-- Opening Marker --

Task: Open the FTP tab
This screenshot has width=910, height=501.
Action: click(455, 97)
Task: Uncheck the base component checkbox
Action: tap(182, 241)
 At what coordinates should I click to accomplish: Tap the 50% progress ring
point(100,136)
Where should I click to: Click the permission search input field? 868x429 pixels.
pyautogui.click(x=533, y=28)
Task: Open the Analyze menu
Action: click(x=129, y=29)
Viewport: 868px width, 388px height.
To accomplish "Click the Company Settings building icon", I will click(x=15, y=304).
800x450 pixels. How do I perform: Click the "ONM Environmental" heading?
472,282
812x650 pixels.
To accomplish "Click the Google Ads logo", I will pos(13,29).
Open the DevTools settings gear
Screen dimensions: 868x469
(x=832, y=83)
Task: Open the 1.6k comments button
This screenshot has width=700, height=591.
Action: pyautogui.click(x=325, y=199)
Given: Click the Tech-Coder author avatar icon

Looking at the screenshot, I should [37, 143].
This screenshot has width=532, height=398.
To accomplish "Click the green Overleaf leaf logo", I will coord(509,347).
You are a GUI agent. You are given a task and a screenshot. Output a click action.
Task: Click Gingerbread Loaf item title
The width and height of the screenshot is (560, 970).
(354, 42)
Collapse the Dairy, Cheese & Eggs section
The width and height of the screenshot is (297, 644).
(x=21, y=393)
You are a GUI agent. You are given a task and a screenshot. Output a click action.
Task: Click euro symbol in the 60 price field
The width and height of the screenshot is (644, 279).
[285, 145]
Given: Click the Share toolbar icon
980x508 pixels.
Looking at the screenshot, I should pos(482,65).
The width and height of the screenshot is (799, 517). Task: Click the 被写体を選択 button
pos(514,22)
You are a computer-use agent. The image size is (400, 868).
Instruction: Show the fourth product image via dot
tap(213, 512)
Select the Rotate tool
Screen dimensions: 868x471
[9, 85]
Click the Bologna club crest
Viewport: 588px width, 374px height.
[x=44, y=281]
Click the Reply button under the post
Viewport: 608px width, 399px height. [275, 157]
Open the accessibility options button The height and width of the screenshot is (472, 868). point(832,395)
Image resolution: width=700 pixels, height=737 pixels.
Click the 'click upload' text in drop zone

-- Closing Marker --

EXERCISE AIM: Among the entries above, the line containing "812x650 pixels.", the line containing "Task: Open the 1.6k comments button", and all lines between them are to be restated word for word; nothing else belongs in the reply.

SOLVED PROBLEM:
812x650 pixels.
To accomplish "Click the Google Ads logo", I will pos(13,29).
Open the DevTools settings gear
Screen dimensions: 868x469
(x=832, y=83)
Task: Open the 1.6k comments button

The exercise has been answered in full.